▶ [Dataset excerpts]:
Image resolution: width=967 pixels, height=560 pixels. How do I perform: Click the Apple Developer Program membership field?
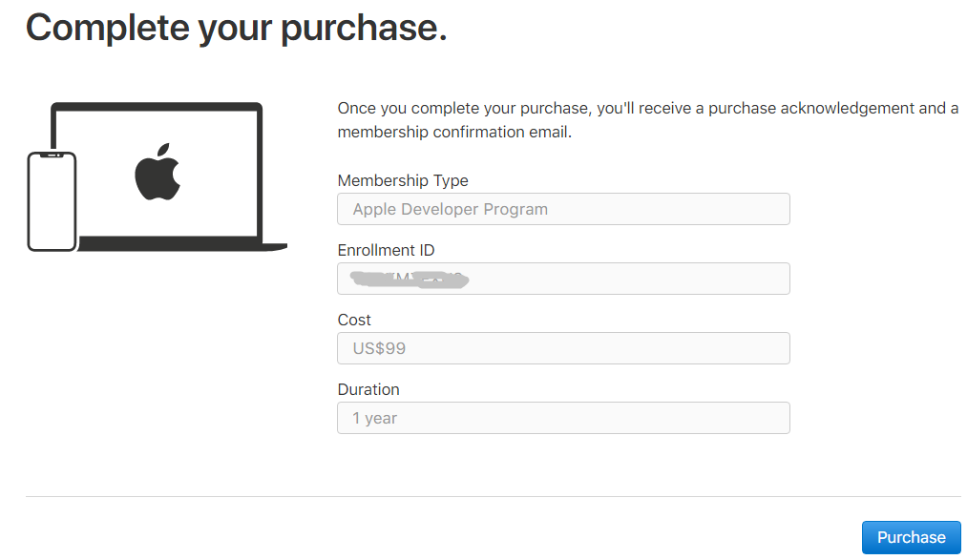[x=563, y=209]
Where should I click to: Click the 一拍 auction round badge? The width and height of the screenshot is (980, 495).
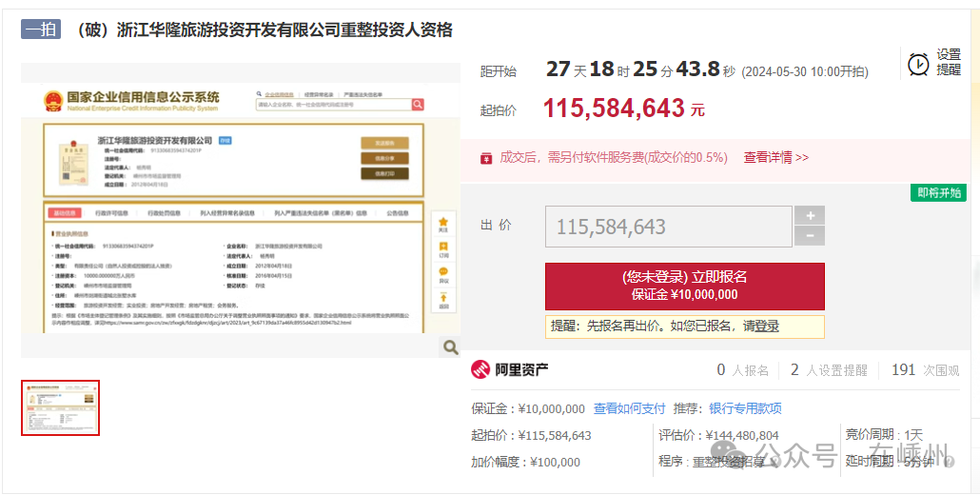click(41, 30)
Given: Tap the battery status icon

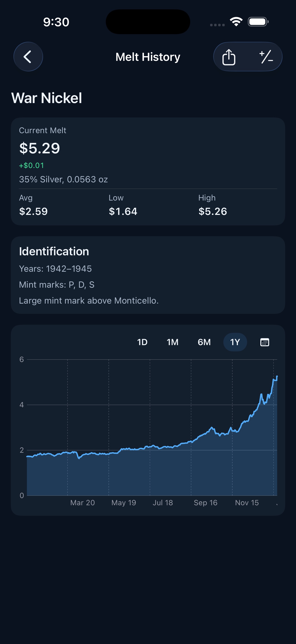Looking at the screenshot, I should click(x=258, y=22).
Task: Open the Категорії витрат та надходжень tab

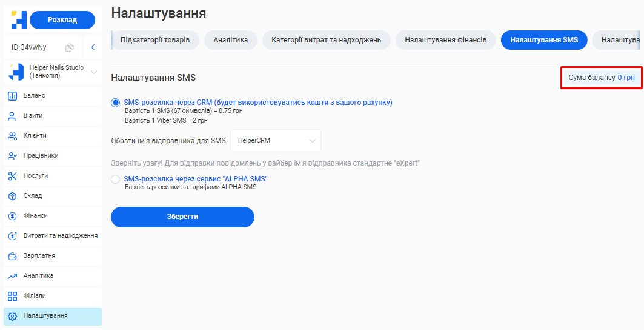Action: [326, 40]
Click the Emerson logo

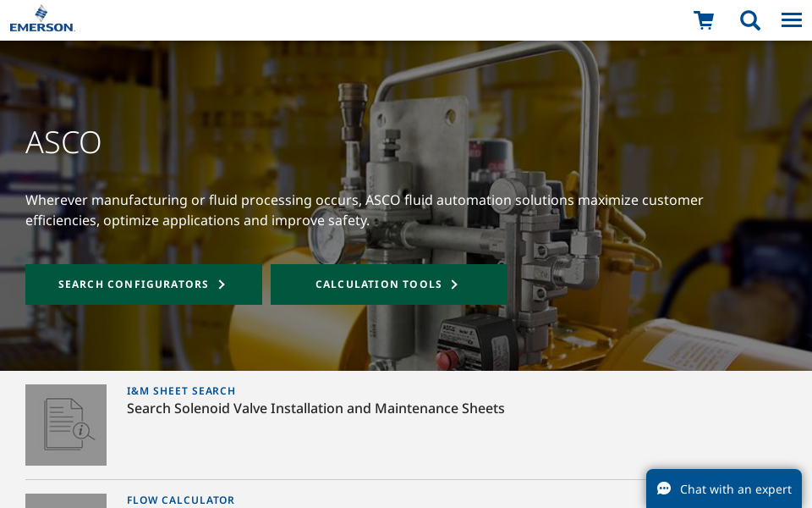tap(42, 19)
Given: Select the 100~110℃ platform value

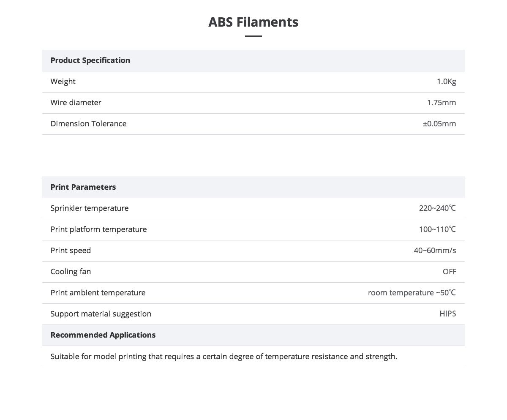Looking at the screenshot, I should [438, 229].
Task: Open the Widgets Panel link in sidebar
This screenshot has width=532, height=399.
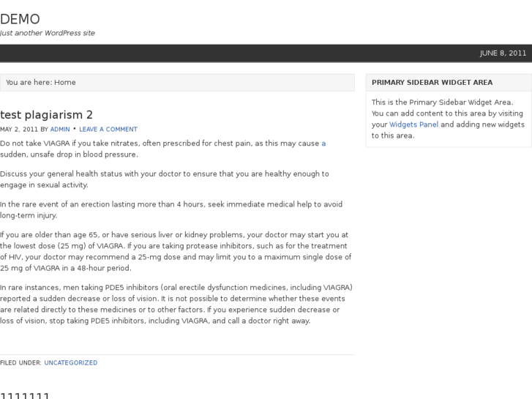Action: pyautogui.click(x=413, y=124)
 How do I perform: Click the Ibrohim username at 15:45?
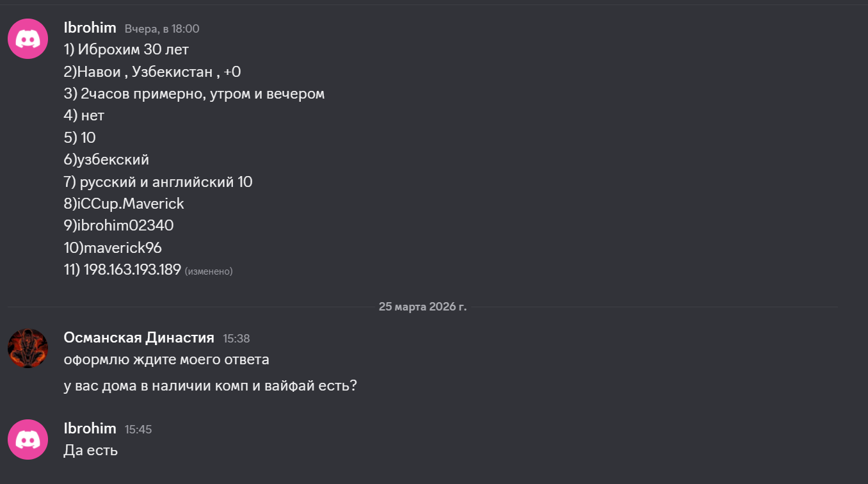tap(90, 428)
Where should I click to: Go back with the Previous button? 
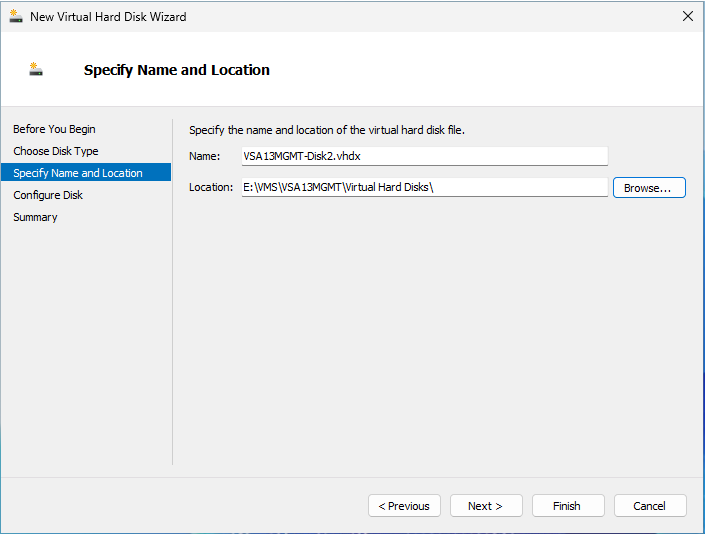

---

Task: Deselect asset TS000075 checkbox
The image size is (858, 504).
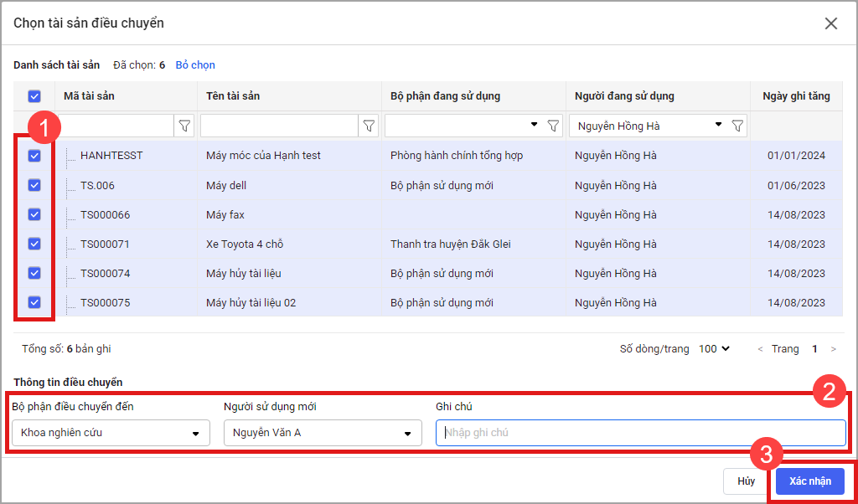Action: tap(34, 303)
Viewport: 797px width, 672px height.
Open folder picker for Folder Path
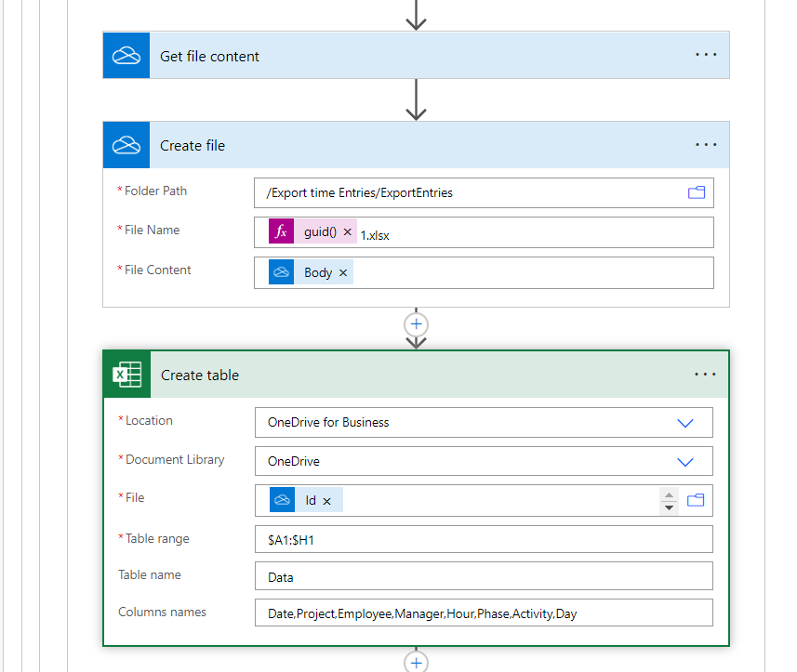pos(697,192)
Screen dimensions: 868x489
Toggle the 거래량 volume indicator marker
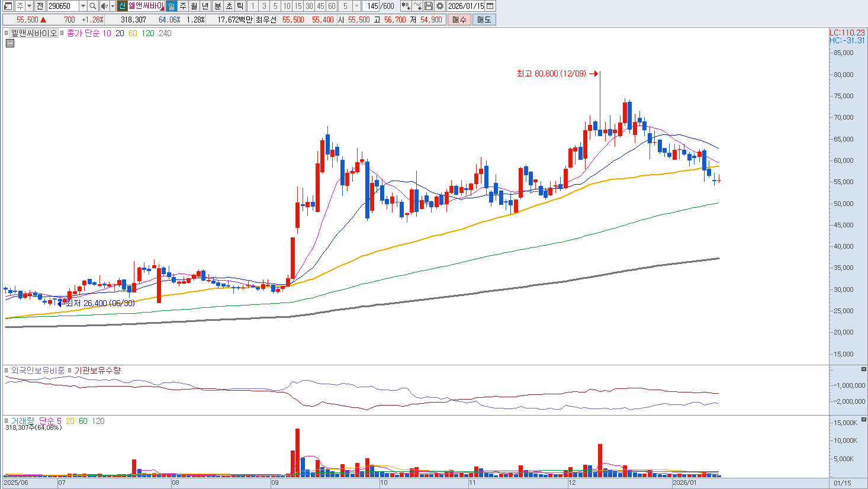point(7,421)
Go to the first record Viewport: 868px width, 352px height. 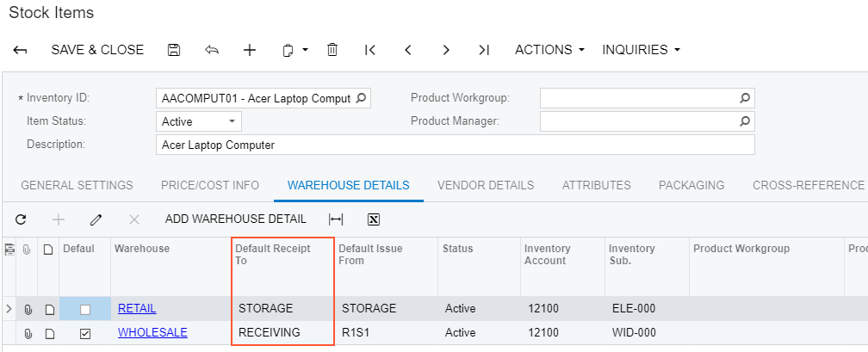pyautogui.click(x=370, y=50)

▶ [Aim of the exercise]: All pictures are to be skipped. Output, word for word, the lines in the data above starting at the line containing "Task: Open the Widgets Panel link in sidebar" and ending at the line containing "Where should I click to: Go".

▶ [Reply to the task]:
Task: Open the Widgets Panel link in sidebar
This screenshot has width=532, height=399.
Action: pyautogui.click(x=413, y=124)
 How do I perform: Click the Ibrohim username at 15:45?
tap(90, 428)
Where should I click to: Go back with the Previous button? 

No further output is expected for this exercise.